We can also disagree politely and tolerantly, trying to make the opponent see our point of view and keeping an open mind just in case the other party makes a convincing point.
 
To tell the truth, I was once quite enthusiastic about Nostratic theory, deep reconstruction and linguistic palaeontology. When I learnt more about the rigour of linguistic research, about the evaluation of etymological equations etc., I realised how many pitfalls await an amateur armed with a battery of etymological dictionaries, and how important it is to stick to the reasonable. Even great scholars sometimes succumb to romantic speculations based on meagre evidence. You can read in popular books and articles about linguistics that, say, Basque or English are distantly related to each other and also to some native American languages (Wow!), or that it has been positively proved that all languages derive from a common source. You have a well-known linguist's word for it; as a layman you cannot assess the evidence on your own. You are told that the same personal pronouns, or words for "milk", "finger" or "mother" are found all over the globe, which shows that ... . A non-specialist will buy such "proofs" without great difficulty, especially if assured that the very same (or less advanced) methods were used to establish respectable language families like IE.
 
My own expectations are a lot more exacting, not because I am particularly obstinate or have little faith.
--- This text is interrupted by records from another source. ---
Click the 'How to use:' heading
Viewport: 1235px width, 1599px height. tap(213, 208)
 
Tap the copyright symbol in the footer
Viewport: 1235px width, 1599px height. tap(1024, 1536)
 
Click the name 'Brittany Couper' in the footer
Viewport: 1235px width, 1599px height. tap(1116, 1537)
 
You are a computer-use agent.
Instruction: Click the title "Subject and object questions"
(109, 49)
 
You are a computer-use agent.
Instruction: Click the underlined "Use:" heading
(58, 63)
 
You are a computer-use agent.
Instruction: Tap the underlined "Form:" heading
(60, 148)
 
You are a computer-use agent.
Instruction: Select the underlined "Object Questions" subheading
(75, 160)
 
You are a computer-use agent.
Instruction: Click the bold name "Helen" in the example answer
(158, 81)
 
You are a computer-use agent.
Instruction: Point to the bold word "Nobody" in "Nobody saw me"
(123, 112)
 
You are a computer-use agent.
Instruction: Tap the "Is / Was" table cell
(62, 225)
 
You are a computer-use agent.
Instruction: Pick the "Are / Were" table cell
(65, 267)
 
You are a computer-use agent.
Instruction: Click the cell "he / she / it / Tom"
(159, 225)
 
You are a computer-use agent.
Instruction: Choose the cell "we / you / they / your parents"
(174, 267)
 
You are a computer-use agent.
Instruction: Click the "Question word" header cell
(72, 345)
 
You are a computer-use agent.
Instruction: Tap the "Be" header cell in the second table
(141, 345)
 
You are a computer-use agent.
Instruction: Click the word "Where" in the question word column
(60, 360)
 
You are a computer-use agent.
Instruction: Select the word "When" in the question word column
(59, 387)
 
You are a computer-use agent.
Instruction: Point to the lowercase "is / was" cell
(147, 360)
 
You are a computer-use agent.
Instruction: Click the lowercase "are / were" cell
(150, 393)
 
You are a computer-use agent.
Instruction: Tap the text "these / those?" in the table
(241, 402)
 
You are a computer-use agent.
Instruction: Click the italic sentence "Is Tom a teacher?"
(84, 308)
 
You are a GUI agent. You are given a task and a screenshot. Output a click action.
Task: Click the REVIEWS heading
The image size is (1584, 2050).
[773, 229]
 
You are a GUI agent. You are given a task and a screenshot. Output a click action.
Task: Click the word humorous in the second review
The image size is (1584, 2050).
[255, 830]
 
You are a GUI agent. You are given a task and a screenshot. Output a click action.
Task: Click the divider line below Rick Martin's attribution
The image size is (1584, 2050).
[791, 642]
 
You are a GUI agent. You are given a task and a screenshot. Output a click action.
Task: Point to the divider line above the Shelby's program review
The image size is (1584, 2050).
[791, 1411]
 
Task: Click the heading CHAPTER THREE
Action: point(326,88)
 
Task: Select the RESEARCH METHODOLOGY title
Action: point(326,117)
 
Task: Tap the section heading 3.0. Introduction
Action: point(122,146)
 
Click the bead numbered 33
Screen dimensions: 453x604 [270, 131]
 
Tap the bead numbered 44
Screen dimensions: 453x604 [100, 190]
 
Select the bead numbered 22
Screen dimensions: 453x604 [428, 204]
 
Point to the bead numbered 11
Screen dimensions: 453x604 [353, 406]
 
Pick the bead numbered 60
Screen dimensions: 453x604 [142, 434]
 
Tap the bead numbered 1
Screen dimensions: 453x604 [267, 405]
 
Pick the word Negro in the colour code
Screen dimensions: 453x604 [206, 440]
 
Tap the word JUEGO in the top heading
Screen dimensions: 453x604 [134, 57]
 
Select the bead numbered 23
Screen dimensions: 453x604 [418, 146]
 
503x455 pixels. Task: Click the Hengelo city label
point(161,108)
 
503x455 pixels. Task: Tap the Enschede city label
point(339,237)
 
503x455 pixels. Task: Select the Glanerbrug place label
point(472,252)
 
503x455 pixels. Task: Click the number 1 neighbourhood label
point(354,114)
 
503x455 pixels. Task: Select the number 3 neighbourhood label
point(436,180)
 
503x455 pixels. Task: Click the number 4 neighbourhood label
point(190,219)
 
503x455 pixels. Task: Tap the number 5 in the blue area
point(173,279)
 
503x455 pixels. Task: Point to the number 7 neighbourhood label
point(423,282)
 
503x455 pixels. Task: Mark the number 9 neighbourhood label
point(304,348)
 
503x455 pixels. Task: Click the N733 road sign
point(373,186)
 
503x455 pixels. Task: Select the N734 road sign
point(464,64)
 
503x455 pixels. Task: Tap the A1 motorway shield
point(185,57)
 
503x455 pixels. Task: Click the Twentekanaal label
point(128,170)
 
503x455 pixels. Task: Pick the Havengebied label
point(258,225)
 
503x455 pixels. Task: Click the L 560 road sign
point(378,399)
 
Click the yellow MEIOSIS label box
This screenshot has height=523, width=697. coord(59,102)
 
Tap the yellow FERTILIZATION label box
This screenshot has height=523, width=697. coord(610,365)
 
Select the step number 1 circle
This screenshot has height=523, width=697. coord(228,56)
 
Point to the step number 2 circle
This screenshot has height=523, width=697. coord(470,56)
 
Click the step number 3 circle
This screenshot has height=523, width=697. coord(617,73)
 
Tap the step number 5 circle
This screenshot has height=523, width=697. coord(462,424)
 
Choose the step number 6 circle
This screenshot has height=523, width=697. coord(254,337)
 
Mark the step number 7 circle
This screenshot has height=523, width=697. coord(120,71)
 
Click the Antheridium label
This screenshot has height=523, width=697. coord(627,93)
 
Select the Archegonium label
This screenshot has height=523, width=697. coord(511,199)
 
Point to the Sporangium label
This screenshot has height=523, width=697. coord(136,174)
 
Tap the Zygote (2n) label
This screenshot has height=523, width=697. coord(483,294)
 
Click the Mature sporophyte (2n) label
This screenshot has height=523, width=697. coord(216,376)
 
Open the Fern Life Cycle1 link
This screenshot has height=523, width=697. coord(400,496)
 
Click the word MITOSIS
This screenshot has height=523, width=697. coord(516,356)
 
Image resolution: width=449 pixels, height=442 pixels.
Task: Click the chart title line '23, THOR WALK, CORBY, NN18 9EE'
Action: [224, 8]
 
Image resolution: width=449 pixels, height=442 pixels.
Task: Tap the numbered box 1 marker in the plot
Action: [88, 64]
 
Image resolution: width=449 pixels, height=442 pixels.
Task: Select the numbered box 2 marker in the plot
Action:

I'm just exercising caution, leaving the burden of proof to the proponents of ambitious theories. Meanwhile, since in our discipline nobody can claim to have a complete monopoly of the truth, discussing things with people of a different theoretical inclination always broadens one's mind (and I enjoy it very much, too). I find that such exchanges often lead me to improve and clarify my own position.
 
> The very best regards,
>
> Alexander
>
Don't you think we should publish this correspondence on Cybalist, so that other people might join our discussion? I suppose some of the other members would find it interesting.